● **Brief**
Your job is to copy all the entries precisely as they stand.

Stored records:

============================================================

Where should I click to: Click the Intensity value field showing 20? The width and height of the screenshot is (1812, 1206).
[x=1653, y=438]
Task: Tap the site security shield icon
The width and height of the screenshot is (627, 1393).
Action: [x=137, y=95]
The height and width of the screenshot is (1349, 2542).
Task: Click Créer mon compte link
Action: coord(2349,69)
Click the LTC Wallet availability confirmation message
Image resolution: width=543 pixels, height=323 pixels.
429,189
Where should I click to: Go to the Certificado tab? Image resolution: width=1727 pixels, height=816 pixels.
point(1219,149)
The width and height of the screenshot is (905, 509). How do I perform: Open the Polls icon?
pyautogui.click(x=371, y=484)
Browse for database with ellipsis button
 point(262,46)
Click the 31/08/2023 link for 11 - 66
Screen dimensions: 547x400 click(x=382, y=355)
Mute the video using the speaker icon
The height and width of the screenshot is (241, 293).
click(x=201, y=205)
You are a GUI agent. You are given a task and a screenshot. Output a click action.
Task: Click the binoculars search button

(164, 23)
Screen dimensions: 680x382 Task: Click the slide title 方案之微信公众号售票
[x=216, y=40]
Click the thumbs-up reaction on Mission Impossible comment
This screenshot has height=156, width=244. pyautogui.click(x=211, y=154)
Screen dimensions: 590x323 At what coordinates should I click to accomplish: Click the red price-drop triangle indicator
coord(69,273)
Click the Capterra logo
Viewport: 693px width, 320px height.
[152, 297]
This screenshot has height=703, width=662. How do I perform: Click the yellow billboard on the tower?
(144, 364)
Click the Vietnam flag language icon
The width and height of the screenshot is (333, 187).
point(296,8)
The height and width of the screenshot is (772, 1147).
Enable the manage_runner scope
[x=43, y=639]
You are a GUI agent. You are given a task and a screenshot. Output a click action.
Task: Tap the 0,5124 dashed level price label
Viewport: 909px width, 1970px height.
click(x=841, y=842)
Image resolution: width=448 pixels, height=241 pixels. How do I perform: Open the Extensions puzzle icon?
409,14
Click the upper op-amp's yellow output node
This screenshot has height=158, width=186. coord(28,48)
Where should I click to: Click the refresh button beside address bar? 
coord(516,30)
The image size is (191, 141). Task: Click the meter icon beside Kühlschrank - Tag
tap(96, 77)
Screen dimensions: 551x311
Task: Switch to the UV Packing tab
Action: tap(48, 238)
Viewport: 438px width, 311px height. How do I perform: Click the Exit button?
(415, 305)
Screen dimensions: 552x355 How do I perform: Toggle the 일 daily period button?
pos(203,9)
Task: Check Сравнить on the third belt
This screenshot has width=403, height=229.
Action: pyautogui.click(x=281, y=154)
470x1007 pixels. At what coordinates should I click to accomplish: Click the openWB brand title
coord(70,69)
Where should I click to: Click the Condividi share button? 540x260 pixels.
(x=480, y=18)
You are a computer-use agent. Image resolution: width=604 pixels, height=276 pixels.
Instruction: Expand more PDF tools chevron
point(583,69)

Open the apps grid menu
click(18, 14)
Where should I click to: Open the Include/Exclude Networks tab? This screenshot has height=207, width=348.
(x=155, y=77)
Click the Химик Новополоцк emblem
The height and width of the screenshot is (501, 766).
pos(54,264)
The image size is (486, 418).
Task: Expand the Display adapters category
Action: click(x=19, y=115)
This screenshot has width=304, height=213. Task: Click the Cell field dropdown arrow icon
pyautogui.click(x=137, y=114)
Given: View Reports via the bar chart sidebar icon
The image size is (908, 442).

============================================================

● **Answer**
Where should I click to: Click the Intensity value field showing 20? The width and height of the screenshot is (1812, 1206).
[x=1653, y=438]
Task: Tap the site security shield icon
The width and height of the screenshot is (627, 1393).
Action: [x=137, y=95]
The height and width of the screenshot is (1349, 2542).
Task: Click Créer mon compte link
Action: coord(2349,69)
Click the LTC Wallet availability confirmation message
Image resolution: width=543 pixels, height=323 pixels.
429,189
Where should I click to: Go to the Certificado tab? Image resolution: width=1727 pixels, height=816 pixels.
point(1219,149)
The width and height of the screenshot is (905, 509). How do I perform: Open the Polls icon?
pyautogui.click(x=371, y=484)
Browse for database with ellipsis button
 point(262,46)
Click the 31/08/2023 link for 11 - 66
Screen dimensions: 547x400 click(x=382, y=355)
Mute the video using the speaker icon
The height and width of the screenshot is (241, 293).
click(x=201, y=205)
You are a GUI agent. You are given a task and a screenshot. Output a click action.
Task: Click the binoculars search button

(164, 23)
Screen dimensions: 680x382 Task: Click the slide title 方案之微信公众号售票
[x=216, y=40]
Click the thumbs-up reaction on Mission Impossible comment
This screenshot has height=156, width=244. pyautogui.click(x=211, y=154)
Screen dimensions: 590x323 At what coordinates should I click to accomplish: Click the red price-drop triangle indicator
coord(69,273)
Click the Capterra logo
Viewport: 693px width, 320px height.
[152, 297]
This screenshot has height=703, width=662. How do I perform: Click the yellow billboard on the tower?
(144, 364)
Click the Vietnam flag language icon
The width and height of the screenshot is (333, 187).
point(296,8)
The height and width of the screenshot is (772, 1147).
Enable the manage_runner scope
[x=43, y=639]
You are a GUI agent. You are given a task and a screenshot. Output a click action.
Task: Tap the 0,5124 dashed level price label
Viewport: 909px width, 1970px height.
click(x=841, y=842)
Image resolution: width=448 pixels, height=241 pixels. How do I perform: Open the Extensions puzzle icon?
409,14
Click the upper op-amp's yellow output node
This screenshot has height=158, width=186. coord(28,48)
Where should I click to: Click the refresh button beside address bar? 
coord(516,30)
The image size is (191, 141). Task: Click the meter icon beside Kühlschrank - Tag
tap(96, 77)
Screen dimensions: 551x311
Task: Switch to the UV Packing tab
Action: tap(48, 238)
Viewport: 438px width, 311px height. How do I perform: Click the Exit button?
(415, 305)
Screen dimensions: 552x355 How do I perform: Toggle the 일 daily period button?
pos(203,9)
Task: Check Сравнить on the third belt
This screenshot has width=403, height=229.
Action: pyautogui.click(x=281, y=154)
470x1007 pixels. At what coordinates should I click to accomplish: Click the openWB brand title
coord(70,69)
Where should I click to: Click the Condividi share button? 540x260 pixels.
(x=480, y=18)
You are a computer-use agent. Image resolution: width=604 pixels, height=276 pixels.
Instruction: Expand more PDF tools chevron
point(583,69)

Open the apps grid menu
click(18, 14)
Where should I click to: Open the Include/Exclude Networks tab? This screenshot has height=207, width=348.
(x=155, y=77)
Click the Химик Новополоцк emblem
The height and width of the screenshot is (501, 766).
pos(54,264)
The image size is (486, 418).
Task: Expand the Display adapters category
Action: click(x=19, y=115)
This screenshot has width=304, height=213. Task: Click the Cell field dropdown arrow icon
pyautogui.click(x=137, y=114)
Given: View Reports via the bar chart sidebar icon
The image size is (908, 442).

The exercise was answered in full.